Dans la commune d’Abobo, c’est plutôt au centre-ville qu’on observe une forte proportion de victimes. La violence est plus accrue en ces lieux à cause de la présence du grand marché et de la gare routière, deux espaces commerciaux qui attirent au quotidien assez de citadins. Pourtant, c’est au centre-ville qu’on retrouve aussi la plupart des services de sécurité ; on y rencontre 4 commissariats de police et 2 camps de gendarmeries. Autant dire que le centre-ville est devenu un espace incontrôlé à cause des équipements économiques et du faible aménagement de ces espaces.
1I1- L’aménagement comme stratégie de lutte contre la violence criminelle
Conscientes des difficultés à réduire le grand banditisme dans nos villes, les autorités font de plus en plus recours à l’aménagement des espaces (photos 5 à 6).

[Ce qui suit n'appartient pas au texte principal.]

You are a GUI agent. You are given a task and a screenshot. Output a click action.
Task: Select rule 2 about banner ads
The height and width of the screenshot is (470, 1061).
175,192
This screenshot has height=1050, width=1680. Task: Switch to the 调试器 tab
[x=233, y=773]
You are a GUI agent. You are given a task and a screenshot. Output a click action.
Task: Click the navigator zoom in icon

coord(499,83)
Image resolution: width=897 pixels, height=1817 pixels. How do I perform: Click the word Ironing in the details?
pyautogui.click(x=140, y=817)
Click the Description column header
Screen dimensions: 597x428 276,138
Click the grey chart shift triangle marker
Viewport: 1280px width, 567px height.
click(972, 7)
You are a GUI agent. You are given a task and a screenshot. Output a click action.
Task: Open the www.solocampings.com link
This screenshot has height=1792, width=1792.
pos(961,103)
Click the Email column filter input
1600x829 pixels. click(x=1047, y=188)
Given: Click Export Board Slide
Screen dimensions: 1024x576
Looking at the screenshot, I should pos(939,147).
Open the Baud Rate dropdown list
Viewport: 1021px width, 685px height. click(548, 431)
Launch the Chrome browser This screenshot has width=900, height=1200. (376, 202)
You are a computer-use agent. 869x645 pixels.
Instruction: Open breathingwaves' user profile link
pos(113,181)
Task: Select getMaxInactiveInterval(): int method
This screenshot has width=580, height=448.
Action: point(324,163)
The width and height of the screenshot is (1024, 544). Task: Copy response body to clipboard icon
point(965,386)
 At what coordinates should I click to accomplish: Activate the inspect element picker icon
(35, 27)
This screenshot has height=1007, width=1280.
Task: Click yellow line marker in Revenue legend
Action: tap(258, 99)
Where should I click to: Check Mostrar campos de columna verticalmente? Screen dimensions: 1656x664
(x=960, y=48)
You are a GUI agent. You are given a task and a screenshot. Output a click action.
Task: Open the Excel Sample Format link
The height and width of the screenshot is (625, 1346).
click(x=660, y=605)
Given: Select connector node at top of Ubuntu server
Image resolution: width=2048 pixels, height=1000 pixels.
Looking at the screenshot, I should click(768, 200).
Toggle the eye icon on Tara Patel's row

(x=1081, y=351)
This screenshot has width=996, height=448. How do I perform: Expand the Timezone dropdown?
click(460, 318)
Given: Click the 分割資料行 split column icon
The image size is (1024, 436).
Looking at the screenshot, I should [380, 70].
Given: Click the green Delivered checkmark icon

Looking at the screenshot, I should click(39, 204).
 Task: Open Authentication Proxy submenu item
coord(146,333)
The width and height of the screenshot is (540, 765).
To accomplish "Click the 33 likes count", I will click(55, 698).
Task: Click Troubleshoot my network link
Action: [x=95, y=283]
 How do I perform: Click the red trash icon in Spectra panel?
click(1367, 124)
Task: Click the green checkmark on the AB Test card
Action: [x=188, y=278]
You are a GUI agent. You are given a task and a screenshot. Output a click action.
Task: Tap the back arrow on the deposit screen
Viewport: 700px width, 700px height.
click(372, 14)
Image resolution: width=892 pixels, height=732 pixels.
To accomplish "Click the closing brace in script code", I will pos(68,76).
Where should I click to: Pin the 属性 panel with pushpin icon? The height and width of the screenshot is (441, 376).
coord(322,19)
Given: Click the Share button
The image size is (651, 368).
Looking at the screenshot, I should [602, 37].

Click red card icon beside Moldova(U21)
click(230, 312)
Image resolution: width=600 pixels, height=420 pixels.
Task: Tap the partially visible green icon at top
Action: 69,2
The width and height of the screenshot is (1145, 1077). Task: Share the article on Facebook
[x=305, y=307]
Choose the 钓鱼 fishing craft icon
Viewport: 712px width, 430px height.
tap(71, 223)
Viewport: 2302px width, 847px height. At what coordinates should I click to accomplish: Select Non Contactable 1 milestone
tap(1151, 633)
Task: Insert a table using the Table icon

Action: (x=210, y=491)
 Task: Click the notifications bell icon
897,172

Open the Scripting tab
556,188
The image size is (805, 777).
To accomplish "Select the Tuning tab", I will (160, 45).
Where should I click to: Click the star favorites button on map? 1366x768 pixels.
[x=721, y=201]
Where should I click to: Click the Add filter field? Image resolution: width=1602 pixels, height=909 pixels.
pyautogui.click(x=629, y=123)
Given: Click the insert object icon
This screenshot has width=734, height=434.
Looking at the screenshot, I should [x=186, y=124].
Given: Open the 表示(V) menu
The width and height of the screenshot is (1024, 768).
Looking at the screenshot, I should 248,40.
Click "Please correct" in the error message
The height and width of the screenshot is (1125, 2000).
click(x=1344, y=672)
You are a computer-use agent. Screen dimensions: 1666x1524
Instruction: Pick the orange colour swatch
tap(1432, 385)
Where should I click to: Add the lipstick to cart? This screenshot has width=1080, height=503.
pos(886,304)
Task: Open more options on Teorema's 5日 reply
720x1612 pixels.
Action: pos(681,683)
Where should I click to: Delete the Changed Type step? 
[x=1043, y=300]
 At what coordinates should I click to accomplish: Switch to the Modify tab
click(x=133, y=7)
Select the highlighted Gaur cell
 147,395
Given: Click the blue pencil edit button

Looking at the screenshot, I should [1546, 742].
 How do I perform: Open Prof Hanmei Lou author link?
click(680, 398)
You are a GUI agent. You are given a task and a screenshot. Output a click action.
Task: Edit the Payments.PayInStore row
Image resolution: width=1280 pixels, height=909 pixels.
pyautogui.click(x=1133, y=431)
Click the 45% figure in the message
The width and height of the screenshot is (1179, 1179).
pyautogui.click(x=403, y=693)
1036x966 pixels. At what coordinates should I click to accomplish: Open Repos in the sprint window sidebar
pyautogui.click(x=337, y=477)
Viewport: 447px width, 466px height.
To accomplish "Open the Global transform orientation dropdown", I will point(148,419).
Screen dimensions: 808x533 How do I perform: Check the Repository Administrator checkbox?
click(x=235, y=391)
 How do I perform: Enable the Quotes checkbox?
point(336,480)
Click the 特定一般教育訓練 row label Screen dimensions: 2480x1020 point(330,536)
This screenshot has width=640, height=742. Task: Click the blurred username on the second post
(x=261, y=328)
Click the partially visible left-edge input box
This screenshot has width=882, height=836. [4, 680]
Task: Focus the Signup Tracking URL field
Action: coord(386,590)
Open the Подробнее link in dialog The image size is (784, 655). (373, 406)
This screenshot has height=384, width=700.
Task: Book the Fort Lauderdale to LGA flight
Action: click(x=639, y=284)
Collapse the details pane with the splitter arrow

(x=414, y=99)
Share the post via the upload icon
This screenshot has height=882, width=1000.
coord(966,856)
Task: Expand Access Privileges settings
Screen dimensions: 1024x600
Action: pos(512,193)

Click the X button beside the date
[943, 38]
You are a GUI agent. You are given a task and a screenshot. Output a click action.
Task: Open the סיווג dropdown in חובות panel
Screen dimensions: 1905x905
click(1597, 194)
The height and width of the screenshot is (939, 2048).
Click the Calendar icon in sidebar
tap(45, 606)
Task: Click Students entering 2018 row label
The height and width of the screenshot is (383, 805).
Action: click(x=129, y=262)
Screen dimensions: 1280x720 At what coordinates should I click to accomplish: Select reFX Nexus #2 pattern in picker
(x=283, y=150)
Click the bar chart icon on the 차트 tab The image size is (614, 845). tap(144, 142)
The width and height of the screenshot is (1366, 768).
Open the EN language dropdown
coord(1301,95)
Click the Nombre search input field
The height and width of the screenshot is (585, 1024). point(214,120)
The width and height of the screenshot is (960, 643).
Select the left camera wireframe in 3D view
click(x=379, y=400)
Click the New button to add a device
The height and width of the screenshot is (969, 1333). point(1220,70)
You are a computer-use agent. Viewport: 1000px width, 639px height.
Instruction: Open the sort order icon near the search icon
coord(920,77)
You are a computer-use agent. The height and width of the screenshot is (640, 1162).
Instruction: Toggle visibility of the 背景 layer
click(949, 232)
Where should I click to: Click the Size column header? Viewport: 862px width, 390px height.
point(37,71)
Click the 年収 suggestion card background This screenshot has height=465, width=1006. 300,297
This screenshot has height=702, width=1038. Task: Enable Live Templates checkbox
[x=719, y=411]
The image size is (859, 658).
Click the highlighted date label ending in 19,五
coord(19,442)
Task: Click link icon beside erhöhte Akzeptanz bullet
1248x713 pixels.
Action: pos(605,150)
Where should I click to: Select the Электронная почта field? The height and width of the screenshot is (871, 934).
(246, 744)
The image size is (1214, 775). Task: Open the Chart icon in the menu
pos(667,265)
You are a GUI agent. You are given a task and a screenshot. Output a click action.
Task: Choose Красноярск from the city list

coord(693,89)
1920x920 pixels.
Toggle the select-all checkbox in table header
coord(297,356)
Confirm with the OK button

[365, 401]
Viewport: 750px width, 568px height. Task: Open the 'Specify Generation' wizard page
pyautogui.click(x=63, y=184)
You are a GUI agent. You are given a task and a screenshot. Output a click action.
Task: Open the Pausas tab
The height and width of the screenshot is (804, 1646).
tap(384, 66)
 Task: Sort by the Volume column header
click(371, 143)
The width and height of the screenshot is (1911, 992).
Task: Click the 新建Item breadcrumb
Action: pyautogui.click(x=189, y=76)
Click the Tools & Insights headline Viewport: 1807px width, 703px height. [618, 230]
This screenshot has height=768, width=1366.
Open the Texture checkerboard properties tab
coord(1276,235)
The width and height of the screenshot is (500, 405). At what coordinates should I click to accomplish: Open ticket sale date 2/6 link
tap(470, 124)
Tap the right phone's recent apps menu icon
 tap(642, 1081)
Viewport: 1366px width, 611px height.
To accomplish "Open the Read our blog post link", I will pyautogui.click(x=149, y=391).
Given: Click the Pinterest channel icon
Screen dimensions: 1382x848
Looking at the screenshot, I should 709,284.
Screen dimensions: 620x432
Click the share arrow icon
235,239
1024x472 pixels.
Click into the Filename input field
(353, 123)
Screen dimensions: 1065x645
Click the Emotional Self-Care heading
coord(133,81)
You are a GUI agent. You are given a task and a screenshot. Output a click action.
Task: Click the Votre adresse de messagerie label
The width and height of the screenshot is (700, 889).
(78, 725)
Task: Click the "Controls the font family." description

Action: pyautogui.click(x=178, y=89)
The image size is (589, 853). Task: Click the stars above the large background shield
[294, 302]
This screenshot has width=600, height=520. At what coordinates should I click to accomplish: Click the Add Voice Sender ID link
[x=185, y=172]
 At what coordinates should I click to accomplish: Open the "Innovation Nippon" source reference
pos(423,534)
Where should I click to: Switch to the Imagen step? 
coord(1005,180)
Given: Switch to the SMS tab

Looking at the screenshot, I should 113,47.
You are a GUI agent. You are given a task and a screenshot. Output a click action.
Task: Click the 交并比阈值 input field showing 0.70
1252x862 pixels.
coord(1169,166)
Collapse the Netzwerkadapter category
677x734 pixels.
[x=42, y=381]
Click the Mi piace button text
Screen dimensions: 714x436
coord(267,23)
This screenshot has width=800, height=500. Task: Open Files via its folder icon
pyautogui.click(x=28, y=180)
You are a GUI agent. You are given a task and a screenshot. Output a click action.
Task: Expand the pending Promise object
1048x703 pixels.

Photo n°5 : Le nouveau centre commercial à Bouaké

Photo n°6 : Espace aménagé pour faire office de la nouvelle gare routière d’Abobo

Un effort d’aménagement est ainsi observé au niveau de certains espaces commerciaux.

Conclusion

Les villes ivoiriennes, de par leur forte croissance démographique, sont devenues incontrôlables et des espaces de violence criminelle. L’étalement de ces villes rendent inopérantes les équipements sociaux existants. Et avec ce phénomène de l’étalement, aucun espace n’est épargné. Que ce soit le centre-urbain comme à sa périphérie, les délinquants règnent en maîtres dans nos villes. Dans ces conditions, seul l’aménagement des espaces urbains s’impose aux gouvernants pour réduire les risques de la violence. Fort heureusement, on observe de plus en plus un effort d’aménagement au niveau des espaces commerciaux. C’est à ce prix que l’équilibre serait un jour établi entre l’urbanisation et la sécurité des citadins ivoiriens. Mais, tout doit se passer également par la lutte contre l’étalement urbain. La planification de nos villes doit désormais prendre en compte ce phénomène en privilégiant les constructions verticales.